**REQUIREMENT:** Output each entry verbatim and exclude every picture from it.

**AVAILABLE RECORDS:**
━━━━━━━━━━━━━━━━━━━━
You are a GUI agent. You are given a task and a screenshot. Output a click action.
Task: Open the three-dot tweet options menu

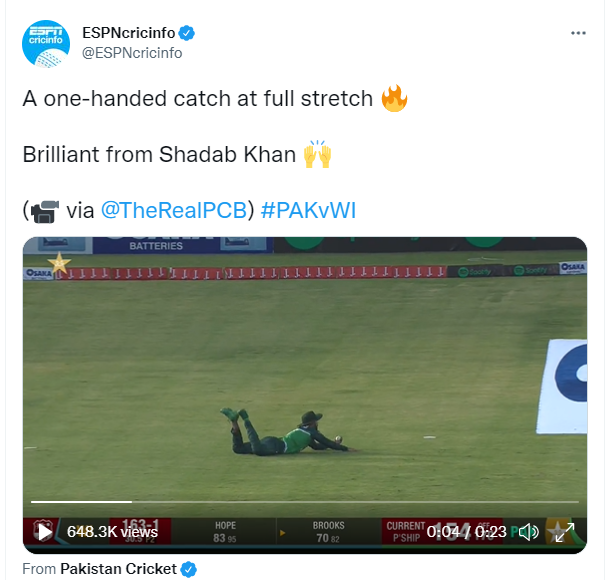click(578, 33)
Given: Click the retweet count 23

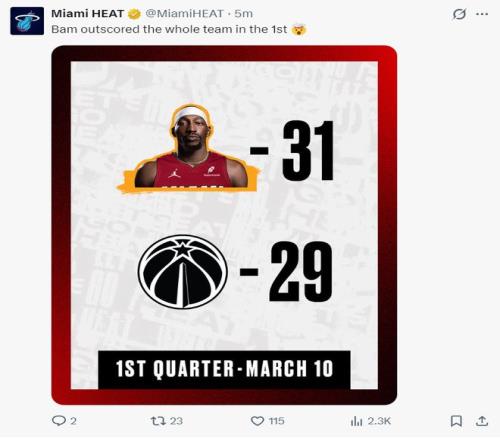Looking at the screenshot, I should click(x=176, y=421).
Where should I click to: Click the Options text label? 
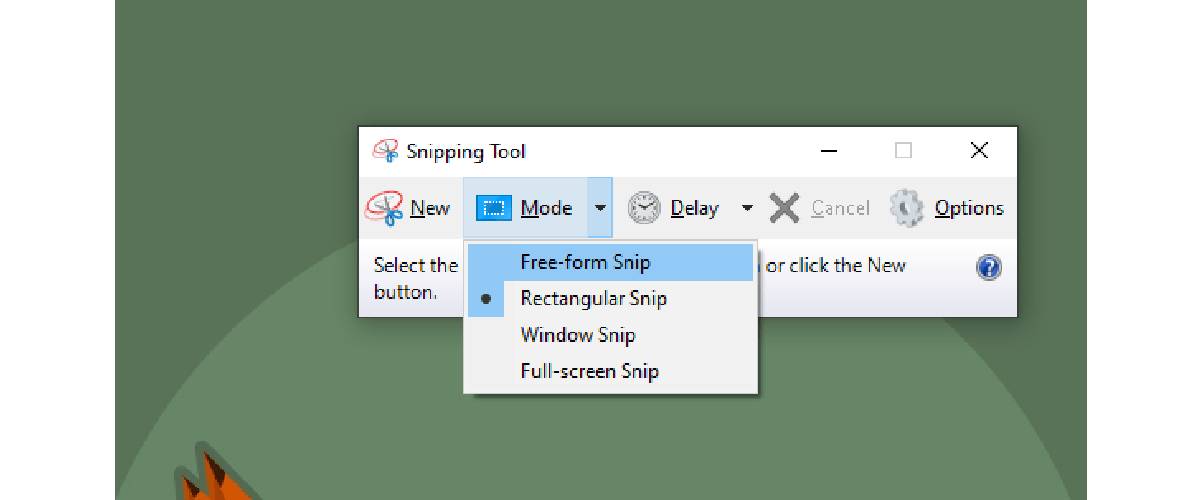pos(969,208)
━━━━━━━━━━━━━━━━━━━━
**SOLVED EXERCISE:**
You are a GUI agent. You are given a task and a screenshot. Output a click action.
Task: Open the three-dot tweet options menu

click(578, 33)
Given: Click the retweet count 23

Looking at the screenshot, I should click(x=176, y=421).
Where should I click to: Click the Options text label? 
pos(969,208)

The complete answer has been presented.